Problem to solve. Please output the entries below exactly as they are.

[Collected data]

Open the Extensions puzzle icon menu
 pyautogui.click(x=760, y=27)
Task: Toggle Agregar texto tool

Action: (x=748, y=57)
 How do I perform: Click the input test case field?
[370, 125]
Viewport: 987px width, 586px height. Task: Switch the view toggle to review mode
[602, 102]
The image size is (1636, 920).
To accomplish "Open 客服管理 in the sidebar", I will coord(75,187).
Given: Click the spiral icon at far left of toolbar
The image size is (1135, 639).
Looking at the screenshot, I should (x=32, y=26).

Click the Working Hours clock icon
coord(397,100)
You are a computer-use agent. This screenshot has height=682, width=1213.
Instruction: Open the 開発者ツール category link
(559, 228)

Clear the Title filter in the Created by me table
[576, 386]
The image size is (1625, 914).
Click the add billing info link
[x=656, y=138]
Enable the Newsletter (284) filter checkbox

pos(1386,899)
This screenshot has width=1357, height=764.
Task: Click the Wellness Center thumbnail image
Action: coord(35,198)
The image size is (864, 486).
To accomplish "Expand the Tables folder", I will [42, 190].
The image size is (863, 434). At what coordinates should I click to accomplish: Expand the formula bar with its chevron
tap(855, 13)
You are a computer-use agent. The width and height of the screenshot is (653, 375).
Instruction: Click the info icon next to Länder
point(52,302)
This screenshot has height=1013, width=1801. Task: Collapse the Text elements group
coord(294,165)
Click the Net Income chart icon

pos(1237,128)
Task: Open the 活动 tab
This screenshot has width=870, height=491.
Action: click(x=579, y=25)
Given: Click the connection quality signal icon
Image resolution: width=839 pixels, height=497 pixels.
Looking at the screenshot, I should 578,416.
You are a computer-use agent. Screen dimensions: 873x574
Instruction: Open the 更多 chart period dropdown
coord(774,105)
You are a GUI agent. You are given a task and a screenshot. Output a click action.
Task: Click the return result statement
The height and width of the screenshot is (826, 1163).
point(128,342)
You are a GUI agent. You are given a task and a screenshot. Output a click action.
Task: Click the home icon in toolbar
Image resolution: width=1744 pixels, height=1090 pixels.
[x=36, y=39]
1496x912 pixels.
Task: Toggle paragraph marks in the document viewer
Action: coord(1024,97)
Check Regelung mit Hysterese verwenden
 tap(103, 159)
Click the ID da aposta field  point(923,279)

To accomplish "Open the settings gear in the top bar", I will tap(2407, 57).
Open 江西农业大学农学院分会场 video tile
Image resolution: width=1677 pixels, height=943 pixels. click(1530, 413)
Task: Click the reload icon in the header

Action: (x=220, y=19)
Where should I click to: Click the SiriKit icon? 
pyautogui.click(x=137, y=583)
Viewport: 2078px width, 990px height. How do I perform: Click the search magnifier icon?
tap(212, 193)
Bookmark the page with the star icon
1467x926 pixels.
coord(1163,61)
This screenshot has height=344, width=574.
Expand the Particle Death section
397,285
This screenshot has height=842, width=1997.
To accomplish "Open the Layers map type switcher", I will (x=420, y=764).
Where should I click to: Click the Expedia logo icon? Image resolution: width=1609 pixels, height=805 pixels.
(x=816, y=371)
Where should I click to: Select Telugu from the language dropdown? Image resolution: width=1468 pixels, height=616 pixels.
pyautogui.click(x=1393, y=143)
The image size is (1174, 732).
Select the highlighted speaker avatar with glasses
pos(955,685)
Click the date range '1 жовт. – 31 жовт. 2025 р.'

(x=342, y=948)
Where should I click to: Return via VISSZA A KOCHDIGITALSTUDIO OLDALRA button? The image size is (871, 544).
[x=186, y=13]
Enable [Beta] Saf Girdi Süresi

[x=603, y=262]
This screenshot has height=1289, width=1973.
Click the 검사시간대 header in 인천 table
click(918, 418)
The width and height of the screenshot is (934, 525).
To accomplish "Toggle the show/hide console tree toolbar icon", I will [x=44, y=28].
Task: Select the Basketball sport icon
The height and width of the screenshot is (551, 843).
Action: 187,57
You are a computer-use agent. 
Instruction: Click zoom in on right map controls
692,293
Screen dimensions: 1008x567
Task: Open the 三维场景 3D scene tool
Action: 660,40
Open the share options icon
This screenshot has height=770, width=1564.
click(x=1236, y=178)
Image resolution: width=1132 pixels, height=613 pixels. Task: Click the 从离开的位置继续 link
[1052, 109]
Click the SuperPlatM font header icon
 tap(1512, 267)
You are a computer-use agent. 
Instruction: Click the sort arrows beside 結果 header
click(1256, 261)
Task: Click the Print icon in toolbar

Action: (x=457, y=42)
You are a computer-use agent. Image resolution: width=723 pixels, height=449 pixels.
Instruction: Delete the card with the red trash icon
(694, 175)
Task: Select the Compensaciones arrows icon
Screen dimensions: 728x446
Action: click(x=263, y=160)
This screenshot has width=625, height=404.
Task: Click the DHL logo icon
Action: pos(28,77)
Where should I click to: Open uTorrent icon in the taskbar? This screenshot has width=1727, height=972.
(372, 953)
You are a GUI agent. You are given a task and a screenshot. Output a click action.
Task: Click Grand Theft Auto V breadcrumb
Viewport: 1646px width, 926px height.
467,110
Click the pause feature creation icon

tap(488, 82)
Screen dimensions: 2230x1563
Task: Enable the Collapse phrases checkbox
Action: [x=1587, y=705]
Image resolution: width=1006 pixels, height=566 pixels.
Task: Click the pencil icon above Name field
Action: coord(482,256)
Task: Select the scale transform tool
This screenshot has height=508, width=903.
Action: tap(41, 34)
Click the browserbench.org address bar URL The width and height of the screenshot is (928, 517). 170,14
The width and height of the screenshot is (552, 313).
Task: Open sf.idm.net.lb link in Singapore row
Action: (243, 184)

Problem solution.
Open the Extensions puzzle icon menu
 pyautogui.click(x=760, y=27)
Task: Toggle Agregar texto tool

Action: (x=748, y=57)
 How do I perform: Click the input test case field?
[370, 125]
Viewport: 987px width, 586px height. Task: Switch the view toggle to review mode
[602, 102]
The image size is (1636, 920).
To accomplish "Open 客服管理 in the sidebar", I will coord(75,187).
Given: Click the spiral icon at far left of toolbar
The image size is (1135, 639).
Looking at the screenshot, I should (x=32, y=26).

Click the Working Hours clock icon
coord(397,100)
You are a computer-use agent. This screenshot has height=682, width=1213.
Instruction: Open the 開発者ツール category link
(559, 228)

Clear the Title filter in the Created by me table
[576, 386]
The image size is (1625, 914).
Click the add billing info link
[x=656, y=138]
Enable the Newsletter (284) filter checkbox

pos(1386,899)
This screenshot has width=1357, height=764.
Task: Click the Wellness Center thumbnail image
Action: coord(35,198)
The image size is (864, 486).
To accomplish "Expand the Tables folder", I will [42, 190].
The image size is (863, 434). At what coordinates should I click to accomplish: Expand the formula bar with its chevron
tap(855, 13)
You are a computer-use agent. The width and height of the screenshot is (653, 375).
Instruction: Click the info icon next to Länder
point(52,302)
This screenshot has height=1013, width=1801. Task: Collapse the Text elements group
coord(294,165)
Click the Net Income chart icon

pos(1237,128)
Task: Open the 活动 tab
This screenshot has width=870, height=491.
Action: click(x=579, y=25)
Given: Click the connection quality signal icon
Image resolution: width=839 pixels, height=497 pixels.
Looking at the screenshot, I should 578,416.
You are a computer-use agent. Screen dimensions: 873x574
Instruction: Open the 更多 chart period dropdown
coord(774,105)
You are a GUI agent. You are given a task and a screenshot. Output a click action.
Task: Click the return result statement
The height and width of the screenshot is (826, 1163).
point(128,342)
You are a GUI agent. You are given a task and a screenshot. Output a click action.
Task: Click the home icon in toolbar
Image resolution: width=1744 pixels, height=1090 pixels.
[x=36, y=39]
1496x912 pixels.
Task: Toggle paragraph marks in the document viewer
Action: coord(1024,97)
Check Regelung mit Hysterese verwenden
 tap(103, 159)
Click the ID da aposta field  point(923,279)

To accomplish "Open the settings gear in the top bar", I will tap(2407, 57).
Open 江西农业大学农学院分会场 video tile
Image resolution: width=1677 pixels, height=943 pixels. click(1530, 413)
Task: Click the reload icon in the header

Action: (x=220, y=19)
Where should I click to: Click the SiriKit icon? 
pyautogui.click(x=137, y=583)
Viewport: 2078px width, 990px height. How do I perform: Click the search magnifier icon?
tap(212, 193)
Bookmark the page with the star icon
1467x926 pixels.
coord(1163,61)
This screenshot has height=344, width=574.
Expand the Particle Death section
397,285
This screenshot has height=842, width=1997.
To accomplish "Open the Layers map type switcher", I will (x=420, y=764).
Where should I click to: Click the Expedia logo icon? Image resolution: width=1609 pixels, height=805 pixels.
(x=816, y=371)
Where should I click to: Select Telugu from the language dropdown? Image resolution: width=1468 pixels, height=616 pixels.
pyautogui.click(x=1393, y=143)
The image size is (1174, 732).
Select the highlighted speaker avatar with glasses
pos(955,685)
Click the date range '1 жовт. – 31 жовт. 2025 р.'

(x=342, y=948)
Where should I click to: Return via VISSZA A KOCHDIGITALSTUDIO OLDALRA button? The image size is (871, 544).
[x=186, y=13]
Enable [Beta] Saf Girdi Süresi

[x=603, y=262]
This screenshot has height=1289, width=1973.
Click the 검사시간대 header in 인천 table
click(918, 418)
The width and height of the screenshot is (934, 525).
To accomplish "Toggle the show/hide console tree toolbar icon", I will [x=44, y=28].
Task: Select the Basketball sport icon
The height and width of the screenshot is (551, 843).
Action: 187,57
You are a computer-use agent. 
Instruction: Click zoom in on right map controls
692,293
Screen dimensions: 1008x567
Task: Open the 三维场景 3D scene tool
Action: 660,40
Open the share options icon
This screenshot has height=770, width=1564.
click(x=1236, y=178)
Image resolution: width=1132 pixels, height=613 pixels. Task: Click the 从离开的位置继续 link
[1052, 109]
Click the SuperPlatM font header icon
 tap(1512, 267)
You are a computer-use agent. 
Instruction: Click the sort arrows beside 結果 header
click(1256, 261)
Task: Click the Print icon in toolbar

Action: (x=457, y=42)
You are a computer-use agent. Image resolution: width=723 pixels, height=449 pixels.
Instruction: Delete the card with the red trash icon
(694, 175)
Task: Select the Compensaciones arrows icon
Screen dimensions: 728x446
Action: click(x=263, y=160)
This screenshot has width=625, height=404.
Task: Click the DHL logo icon
Action: pos(28,77)
Where should I click to: Open uTorrent icon in the taskbar? This screenshot has width=1727, height=972.
(372, 953)
You are a GUI agent. You are given a task and a screenshot. Output a click action.
Task: Click Grand Theft Auto V breadcrumb
Viewport: 1646px width, 926px height.
467,110
Click the pause feature creation icon

tap(488, 82)
Screen dimensions: 2230x1563
Task: Enable the Collapse phrases checkbox
Action: [x=1587, y=705]
Image resolution: width=1006 pixels, height=566 pixels.
Task: Click the pencil icon above Name field
Action: coord(482,256)
Task: Select the scale transform tool
This screenshot has height=508, width=903.
Action: tap(41, 34)
Click the browserbench.org address bar URL The width and height of the screenshot is (928, 517). 170,14
The width and height of the screenshot is (552, 313).
Task: Open sf.idm.net.lb link in Singapore row
Action: (243, 184)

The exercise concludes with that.